It's true
as time goes on
our memories start to become more fuzzy
but not all of them
I can't stop thinking about my cousin
how earth shattering it was to get that call that he had died
that the disease he was fighting with for years finally caught him
to this day something that will haunt me is the thought of just how mad my cousin must've been when he woke up in heaven realizing what he had done
how much ******* regret he must feel
how much he must miss us
my family is forever altered by what had happened
we never truly healed
we never will
and I don't think this is something anyone can relate to
unless you have experienced the same heart break first hand
I remember getting the call from my dad the morning after a night out with friends to tell me what had happened.
I remember rushing home to my uncle's house to find my entire family, in tears, unable to comprehend.
I remember spending days where all my family did was become numb in order to get things done and then cry when they were finally finished for the day.
I remember walking into the funeral home thinking it was just a really bad movie.

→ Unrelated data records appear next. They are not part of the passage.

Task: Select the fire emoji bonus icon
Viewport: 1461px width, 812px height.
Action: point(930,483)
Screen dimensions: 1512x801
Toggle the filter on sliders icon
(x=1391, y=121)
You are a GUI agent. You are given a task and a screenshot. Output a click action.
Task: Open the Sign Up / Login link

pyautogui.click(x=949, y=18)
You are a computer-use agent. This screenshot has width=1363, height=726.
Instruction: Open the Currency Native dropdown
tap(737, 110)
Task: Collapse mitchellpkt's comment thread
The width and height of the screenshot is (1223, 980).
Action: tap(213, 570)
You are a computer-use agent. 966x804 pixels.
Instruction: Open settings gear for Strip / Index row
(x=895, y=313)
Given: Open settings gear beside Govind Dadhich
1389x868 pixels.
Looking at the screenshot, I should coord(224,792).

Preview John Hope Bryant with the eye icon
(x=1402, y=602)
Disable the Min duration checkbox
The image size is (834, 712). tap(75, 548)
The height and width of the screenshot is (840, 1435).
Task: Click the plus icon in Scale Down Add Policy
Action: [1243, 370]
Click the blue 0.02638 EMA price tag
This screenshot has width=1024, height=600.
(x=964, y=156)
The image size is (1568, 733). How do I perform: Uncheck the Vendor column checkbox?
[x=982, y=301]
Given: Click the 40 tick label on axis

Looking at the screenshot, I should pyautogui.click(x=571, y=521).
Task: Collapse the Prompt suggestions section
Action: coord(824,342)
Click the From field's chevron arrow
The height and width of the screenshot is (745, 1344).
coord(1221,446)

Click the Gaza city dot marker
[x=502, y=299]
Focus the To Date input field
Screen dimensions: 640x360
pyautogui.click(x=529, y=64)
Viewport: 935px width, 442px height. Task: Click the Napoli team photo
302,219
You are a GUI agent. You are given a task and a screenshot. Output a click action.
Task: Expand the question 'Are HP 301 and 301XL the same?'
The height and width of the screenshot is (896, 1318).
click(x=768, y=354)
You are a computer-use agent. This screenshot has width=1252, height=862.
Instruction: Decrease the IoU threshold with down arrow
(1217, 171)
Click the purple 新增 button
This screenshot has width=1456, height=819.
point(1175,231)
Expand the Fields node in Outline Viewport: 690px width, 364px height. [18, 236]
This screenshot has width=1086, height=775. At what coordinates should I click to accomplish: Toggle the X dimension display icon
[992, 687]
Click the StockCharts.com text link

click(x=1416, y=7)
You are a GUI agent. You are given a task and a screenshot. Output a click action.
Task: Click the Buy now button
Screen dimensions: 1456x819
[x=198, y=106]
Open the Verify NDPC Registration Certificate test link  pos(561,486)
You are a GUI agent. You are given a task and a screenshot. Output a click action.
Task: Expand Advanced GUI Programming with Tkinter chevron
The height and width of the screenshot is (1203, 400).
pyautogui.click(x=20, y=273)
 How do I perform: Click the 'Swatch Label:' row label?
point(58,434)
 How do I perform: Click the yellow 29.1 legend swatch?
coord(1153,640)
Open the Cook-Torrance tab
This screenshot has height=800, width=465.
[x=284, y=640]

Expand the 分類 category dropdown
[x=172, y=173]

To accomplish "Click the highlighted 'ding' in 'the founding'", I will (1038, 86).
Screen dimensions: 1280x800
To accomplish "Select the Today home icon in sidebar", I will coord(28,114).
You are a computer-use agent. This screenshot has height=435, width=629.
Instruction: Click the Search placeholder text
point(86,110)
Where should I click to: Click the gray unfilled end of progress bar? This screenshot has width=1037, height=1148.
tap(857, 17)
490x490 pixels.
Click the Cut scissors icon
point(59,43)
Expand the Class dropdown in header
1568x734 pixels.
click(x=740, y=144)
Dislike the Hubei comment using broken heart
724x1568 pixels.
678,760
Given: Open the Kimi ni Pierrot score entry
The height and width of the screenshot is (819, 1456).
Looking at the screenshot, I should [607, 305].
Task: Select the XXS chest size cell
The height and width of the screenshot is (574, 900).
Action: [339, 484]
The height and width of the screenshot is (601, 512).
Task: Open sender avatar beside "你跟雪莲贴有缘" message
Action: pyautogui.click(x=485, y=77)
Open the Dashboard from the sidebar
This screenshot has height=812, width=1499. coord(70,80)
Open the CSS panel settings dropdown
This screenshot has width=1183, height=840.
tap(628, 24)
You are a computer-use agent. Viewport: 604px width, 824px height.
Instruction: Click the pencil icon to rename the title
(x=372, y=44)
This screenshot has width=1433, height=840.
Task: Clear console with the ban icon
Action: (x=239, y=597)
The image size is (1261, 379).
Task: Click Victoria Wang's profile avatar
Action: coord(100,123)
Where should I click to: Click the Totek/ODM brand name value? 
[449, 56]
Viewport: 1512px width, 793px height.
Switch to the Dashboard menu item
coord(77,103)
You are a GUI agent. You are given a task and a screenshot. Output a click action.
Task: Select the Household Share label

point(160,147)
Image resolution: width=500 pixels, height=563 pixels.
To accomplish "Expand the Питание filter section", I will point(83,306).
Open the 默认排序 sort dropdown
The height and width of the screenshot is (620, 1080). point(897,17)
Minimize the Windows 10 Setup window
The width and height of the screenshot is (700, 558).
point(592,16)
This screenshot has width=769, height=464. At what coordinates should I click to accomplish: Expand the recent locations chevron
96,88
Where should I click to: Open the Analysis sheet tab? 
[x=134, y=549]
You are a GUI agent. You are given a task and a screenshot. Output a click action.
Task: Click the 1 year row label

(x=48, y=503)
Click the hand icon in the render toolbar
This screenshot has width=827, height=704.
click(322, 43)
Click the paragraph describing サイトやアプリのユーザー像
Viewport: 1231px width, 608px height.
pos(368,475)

I remember my one cousin saw the casket and started screaming
she fell to the floor not being able to hold herself up
and kept repeating that she was unable to do this
I remember my father humming songs in his head for hours trying to block out the reality of what was happening to our family.
I remember my family going up to the open casket and kissing my cousin's dead, cold body on the head, repeatedly.
I remember the guilt I felt for not having a stronger relationship with him.
I remember everything
so ******* vividly
even 2 years later
and I don't think it'll ever get fuzzy.